Victor Zambrano and Demetro Pacheco under a Ojé tree on Zambrano’s 85-acre reserve, named after his youngest daughter.

Victor Zambrano and Demetro Pacheco under a Ojé tree on Zambrano’s 85-acre reserve, named after his youngest daughter.

One afternoon in March, Zambrano, 75, was returning home from a trip to Puerto Maldonado, the capital city of Madre de Dios.

It was about 1 p.m. when he pulled up to his front gate, got out of his car and took out his keys. Unbeknownst to Zambrano, a motorcycle had been tailing him with two men aboard.

Zambrano said he didn’t hear the motorcycle come to a stop, and he didn’t see the man on the back of the bike pull out two guns and point them in his direction.

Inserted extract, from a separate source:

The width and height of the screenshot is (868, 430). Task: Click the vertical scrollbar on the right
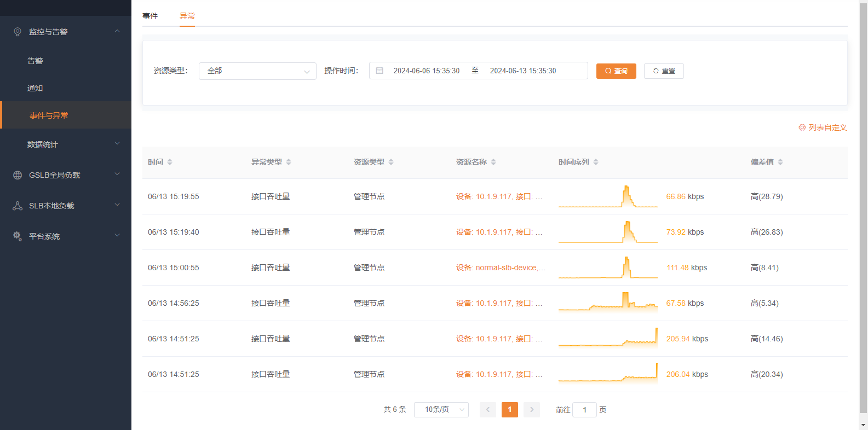coord(863,208)
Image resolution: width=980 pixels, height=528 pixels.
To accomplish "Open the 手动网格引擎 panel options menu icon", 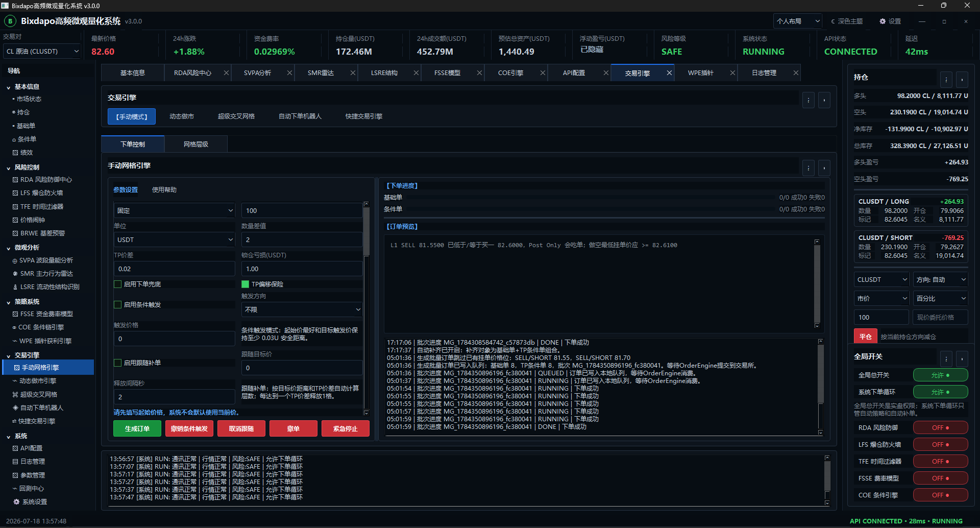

But he did hear the sound of a woman screaming as he was opening up his gate. It was his neighbor. She saw the motorcycle, the two men and the guns. Her scream caused the gunman to freeze, Zambrano said.

The men sped off. Zambrano would live to see another day.

He was still badly shaken when the police showed up about 45 minutes later. He said they urged him to travel back to Puerto Maldonado to file an official report.

But Zambrano didn’t see the point.

“What does it matter to have a piece of paper that confirms this happened when that paper is not going to stop a bullet,” he said.

The attempt on his life came five days after a fellow environmental defender, Juan Julia Fernandez Hanco, was assassinated on his brother’s doorstep.

“This is the price that we pay,” Zambrano said. “My life’s boundaries are defined already. Whatever happens, happens.”

Healing the forest

The scientists were delighted.

A 45-minute trek into the forest led them to a patch of young trees. There were mahogany trees and cashew trees and trees that produce a red pigment that locals use for lipstick.

“It all began five years ago,” said Miles Silman, a conservation biologist at Wake Forest University. “This was wide open bare rocks.”

Bare rocks left behind by miners. Their quest for gold devastated this section of the Amazon.

But it’s now a symbol of hope.

Miles Silman is a biology professor at Wake Forest University and associate director of the Center for Amazonian Scientific Innovation (CINCIA). His team has set up 25 plots filled with more than 40,000 tree and plant species on former mining sites since 2017.

Miles Silman is a biology professor at Wake Forest University and associate director of the Center for Amazonian Scientific Innovation (CINCIA). His team has set up 25 plots filled with more than 40,000 tree and plant species on former mining sites since 2017.

Silman is part of an international team studying how to restore forestland wiped out by mining. Since 2017, the team has set up 25 plots filled with more than 40,000 tree and plant species – the largest reforestation project in Latin America – to see which are best suited to, in Silman’s words, heal the forest.

On this Wednesday afternoon, Silman beamed as he surveyed the progress of one of the plots.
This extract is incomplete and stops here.